■ **Given exercise A**
Print the article on the funding of E. Jean Carroll's lawsuit, word for word and in full.

■ **Page text**
* START *

Court papers revealed last week that bankrolling Carroll’s legal team is LinkedIn co-founder—and Democratic megadonor—Reid Hoffman.

While Carroll initially testified behind closed doors that no one was paying her top-notch New York City lawyers, those attorneys only recently told Trump’s team the truth: it’s the Silicon Valley billionaire who’s paying the bills. A federal judge promptly allowed Trump’s lawyers to grill Carrol again on Thursday, when she apparently revealed more details about the payment arrangement.

LinkedIn Founder Is Secretly Funding E. Jean Carroll’s Lawsuit Against Trump

But on Friday, Carroll’s lawyer formally asked the judge to keep details about who’s paying for the lawsuit under wraps because “the interest in public access here is minimal.”

Carroll accuses Trump of raping her in the changing room of a luxury department store some 35 years ago. Her attorney, Roberta Kaplan, argued that jurors have no business knowing who’s financially supporting the lawsuit, citing court precedent that says the circumstances of who’s paying the legal bills “has nothing directly to do with the ultimate merits” of a case.

Kaplan wrote that the details that have already come out “afford the public meaningful access to information about this otherwise irrelevant and tangential topic.”

But Kaplan also expressed deep concern that exposing these details just days before the trial, which is set to start on Tuesday, could cause irreparable damage—to Carroll.

“Evidence that is inadmissible at trial should not be unnecessarily entered into the public record just before this highly watched trial is to begin,” she wrote, warning that it could cause “unfair prejudice and confusion.”

The former president’s legal defense team, Alina Habba and Joe Tacopina, were the ones who initially surfaced the issue in court papers last week, and they’re expected to oppose the effort to keep who’s paying the bills a secret.

* END *

■ **Data for this task**
* START *

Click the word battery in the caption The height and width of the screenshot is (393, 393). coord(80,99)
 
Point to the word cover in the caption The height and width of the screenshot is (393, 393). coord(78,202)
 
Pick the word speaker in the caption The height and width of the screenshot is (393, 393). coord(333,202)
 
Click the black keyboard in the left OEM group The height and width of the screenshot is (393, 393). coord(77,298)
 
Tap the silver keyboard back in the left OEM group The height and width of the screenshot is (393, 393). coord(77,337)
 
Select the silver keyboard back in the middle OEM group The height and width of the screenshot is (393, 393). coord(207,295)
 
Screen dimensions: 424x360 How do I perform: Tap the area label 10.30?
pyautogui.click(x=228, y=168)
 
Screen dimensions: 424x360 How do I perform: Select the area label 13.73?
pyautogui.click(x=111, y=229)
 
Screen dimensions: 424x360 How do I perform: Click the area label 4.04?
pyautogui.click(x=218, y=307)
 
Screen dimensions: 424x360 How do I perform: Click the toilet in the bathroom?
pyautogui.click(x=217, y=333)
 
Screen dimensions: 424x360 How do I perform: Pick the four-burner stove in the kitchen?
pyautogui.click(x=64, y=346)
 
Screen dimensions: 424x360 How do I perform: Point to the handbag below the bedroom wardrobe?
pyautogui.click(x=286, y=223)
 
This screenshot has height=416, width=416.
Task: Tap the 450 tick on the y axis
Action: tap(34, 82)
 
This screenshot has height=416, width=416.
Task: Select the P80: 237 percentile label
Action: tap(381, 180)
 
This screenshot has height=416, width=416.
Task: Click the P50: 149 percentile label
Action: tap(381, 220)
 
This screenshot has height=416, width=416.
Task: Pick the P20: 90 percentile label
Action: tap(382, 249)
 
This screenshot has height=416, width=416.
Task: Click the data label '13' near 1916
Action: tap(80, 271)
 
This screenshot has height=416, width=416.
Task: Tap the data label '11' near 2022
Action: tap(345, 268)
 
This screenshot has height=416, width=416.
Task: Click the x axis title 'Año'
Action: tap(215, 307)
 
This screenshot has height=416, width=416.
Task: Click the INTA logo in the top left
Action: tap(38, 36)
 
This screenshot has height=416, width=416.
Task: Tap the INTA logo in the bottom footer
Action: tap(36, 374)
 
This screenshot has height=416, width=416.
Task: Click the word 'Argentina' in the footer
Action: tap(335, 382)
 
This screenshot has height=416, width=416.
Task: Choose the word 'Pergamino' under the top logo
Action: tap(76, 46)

* END *

■ **Given exercise B**
Output the records from their first line through the line containing "Action: tap(381, 220)", with both ends included, exactly as they appear.

■ **Result A**
Court papers revealed last week that bankrolling Carroll’s legal team is LinkedIn co-founder—and Democratic megadonor—Reid Hoffman.

While Carroll initially testified behind closed doors that no one was paying her top-notch New York City lawyers, those attorneys only recently told Trump’s team the truth: it’s the Silicon Valley billionaire who’s paying the bills. A federal judge promptly allowed Trump’s lawyers to grill Carrol again on Thursday, when she apparently revealed more details about the payment arrangement.

LinkedIn Founder Is Secretly Funding E. Jean Carroll’s Lawsuit Against Trump

But on Friday, Carroll’s lawyer formally asked the judge to keep details about who’s paying for the lawsuit under wraps because “the interest in public access here is minimal.”

Carroll accuses Trump of raping her in the changing room of a luxury department store some 35 years ago. Her attorney, Roberta Kaplan, argued that jurors have no business knowing who’s financially supporting the lawsuit, citing court precedent that says the circumstances of who’s paying the legal bills “has nothing directly to do with the ultimate merits” of a case.

Kaplan wrote that the details that have already come out “afford the public meaningful access to information about this otherwise irrelevant and tangential topic.”

But Kaplan also expressed deep concern that exposing these details just days before the trial, which is set to start on Tuesday, could cause irreparable damage—to Carroll.

“Evidence that is inadmissible at trial should not be unnecessarily entered into the public record just before this highly watched trial is to begin,” she wrote, warning that it could cause “unfair prejudice and confusion.”

The former president’s legal defense team, Alina Habba and Joe Tacopina, were the ones who initially surfaced the issue in court papers last week, and they’re expected to oppose the effort to keep who’s paying the bills a secret.

■ **Result B**
Click the word battery in the caption The height and width of the screenshot is (393, 393). coord(80,99)
 
Point to the word cover in the caption The height and width of the screenshot is (393, 393). coord(78,202)
 
Pick the word speaker in the caption The height and width of the screenshot is (393, 393). coord(333,202)
 
Click the black keyboard in the left OEM group The height and width of the screenshot is (393, 393). coord(77,298)
 
Tap the silver keyboard back in the left OEM group The height and width of the screenshot is (393, 393). coord(77,337)
 
Select the silver keyboard back in the middle OEM group The height and width of the screenshot is (393, 393). coord(207,295)
 
Screen dimensions: 424x360 How do I perform: Tap the area label 10.30?
pyautogui.click(x=228, y=168)
 
Screen dimensions: 424x360 How do I perform: Select the area label 13.73?
pyautogui.click(x=111, y=229)
 
Screen dimensions: 424x360 How do I perform: Click the area label 4.04?
pyautogui.click(x=218, y=307)
 
Screen dimensions: 424x360 How do I perform: Click the toilet in the bathroom?
pyautogui.click(x=217, y=333)
 
Screen dimensions: 424x360 How do I perform: Pick the four-burner stove in the kitchen?
pyautogui.click(x=64, y=346)
 
Screen dimensions: 424x360 How do I perform: Point to the handbag below the bedroom wardrobe?
pyautogui.click(x=286, y=223)
 
This screenshot has height=416, width=416.
Task: Tap the 450 tick on the y axis
Action: tap(34, 82)
 
This screenshot has height=416, width=416.
Task: Select the P80: 237 percentile label
Action: tap(381, 180)
 
This screenshot has height=416, width=416.
Task: Click the P50: 149 percentile label
Action: tap(381, 220)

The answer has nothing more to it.